In my experience, disruption in lessons is caused by poor behaviour. Mobile phones have joined forces with paper planes, excessive chatter and illicit text messaging, which, lest we forget, went on long before mobile phones and social networks were ever conceived, as the comic strip below cleverly points out:
Poor behaviour can be dealt with according to your school’s guidelines and policies. Banning mobile phones seems to me a little shortsighted, as it does not tackle the root cause of poor behaviour.
If, as a teacher, you don’t feel supported by your schools’ policies and guidelines, then I suggest that’s a different problem altogether, which has nothing to do with mobile phones. Or paper planes, for that matter.

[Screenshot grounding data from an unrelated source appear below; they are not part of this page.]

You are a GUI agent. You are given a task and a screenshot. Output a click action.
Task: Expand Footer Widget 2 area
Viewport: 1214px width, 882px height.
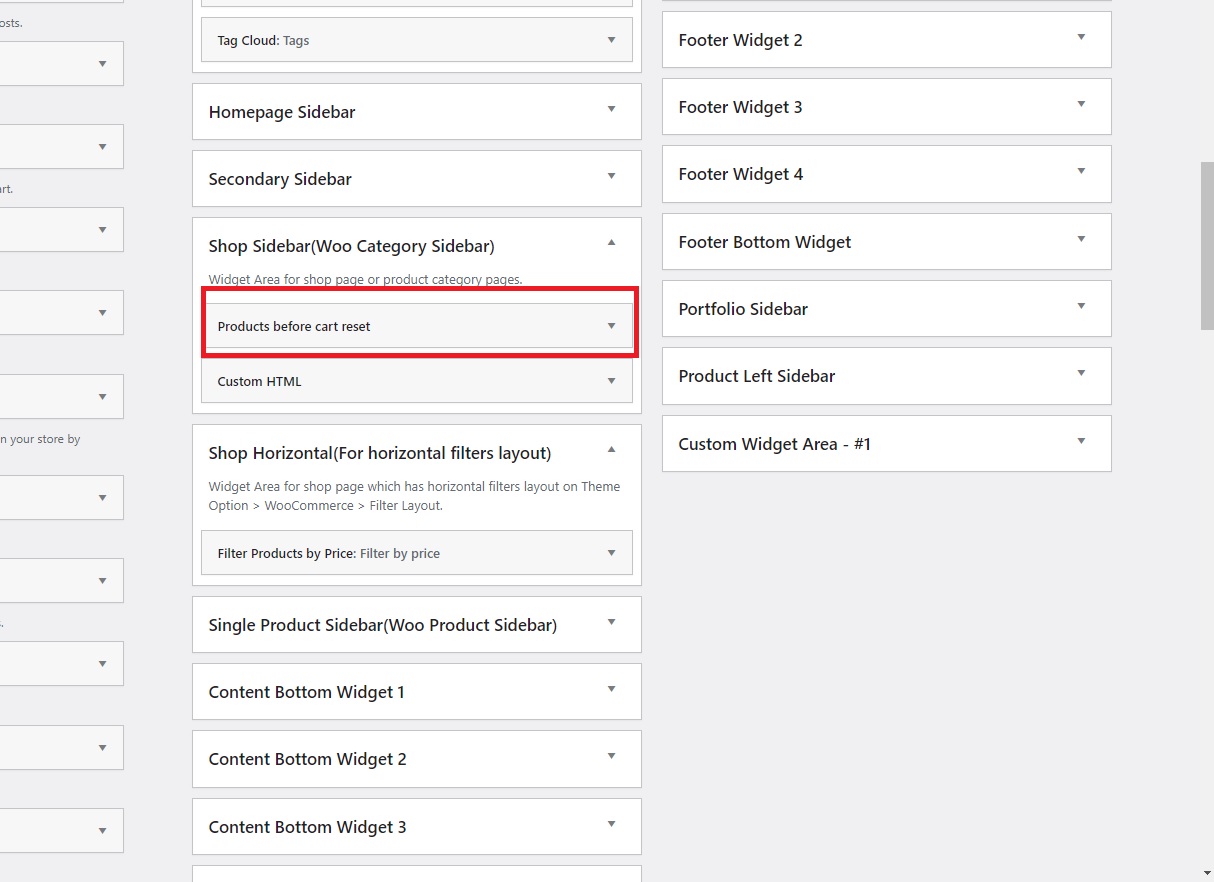(886, 40)
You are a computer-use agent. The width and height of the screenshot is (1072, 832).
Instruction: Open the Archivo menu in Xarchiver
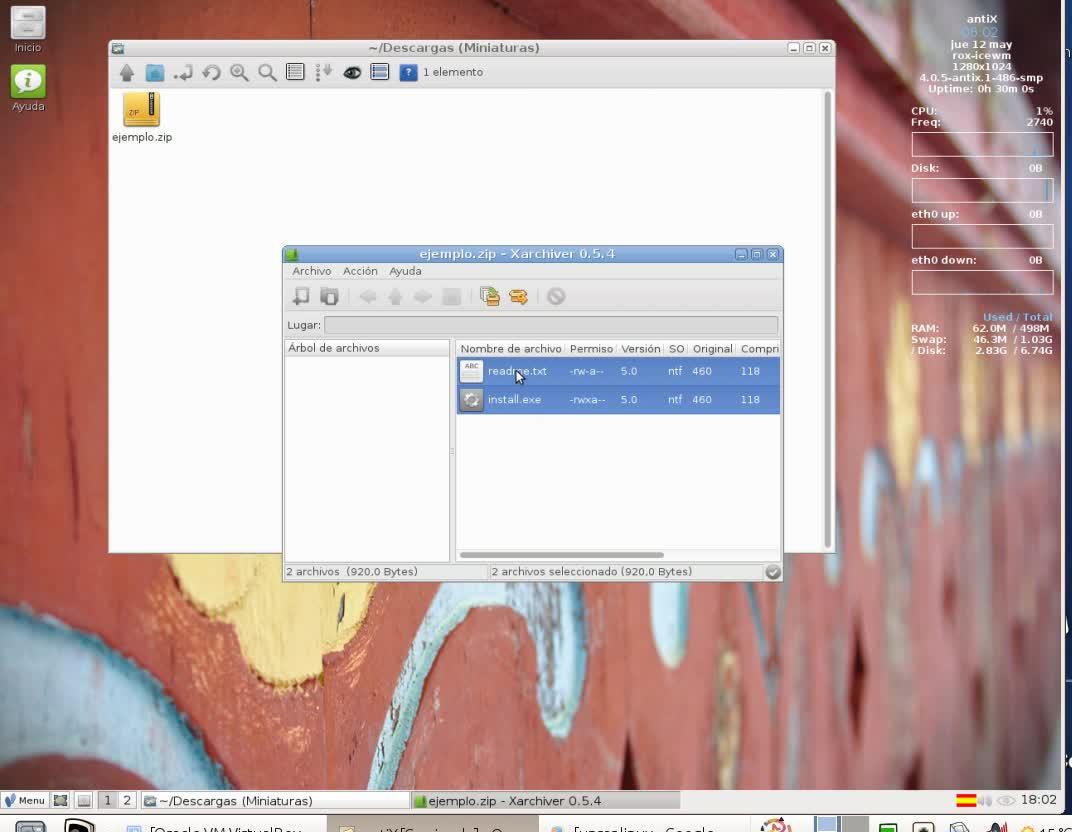pos(311,271)
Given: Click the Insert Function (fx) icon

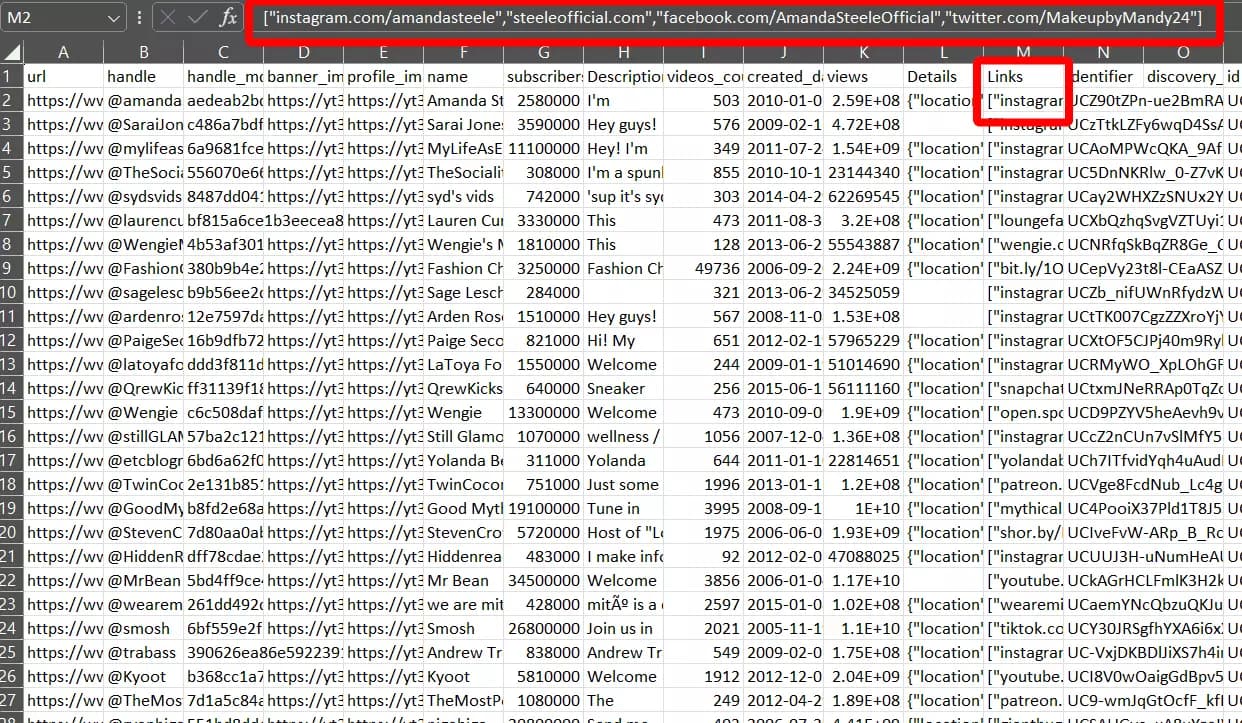Looking at the screenshot, I should 230,18.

Secondly, Wilshaw assumes disruption is a wholly negative concept. Whenever new technologies have creeped into the classroom, they have collided with more traditional approaches to education, creating ripples that reveal a system’s potential for improvement.
Take the internet for example. Perhaps unsurprisingly, schools’ instinctive first reaction to it was the Ban and Block reflex. A few years of disruption down the line, however, most schools and teachers understand that the internet has disrupted education for the better, providing a world of timely information and allowing us to depart from the convention that pupils must be at school in order for them to learn or be taught or for teachers to be able to assess their progress.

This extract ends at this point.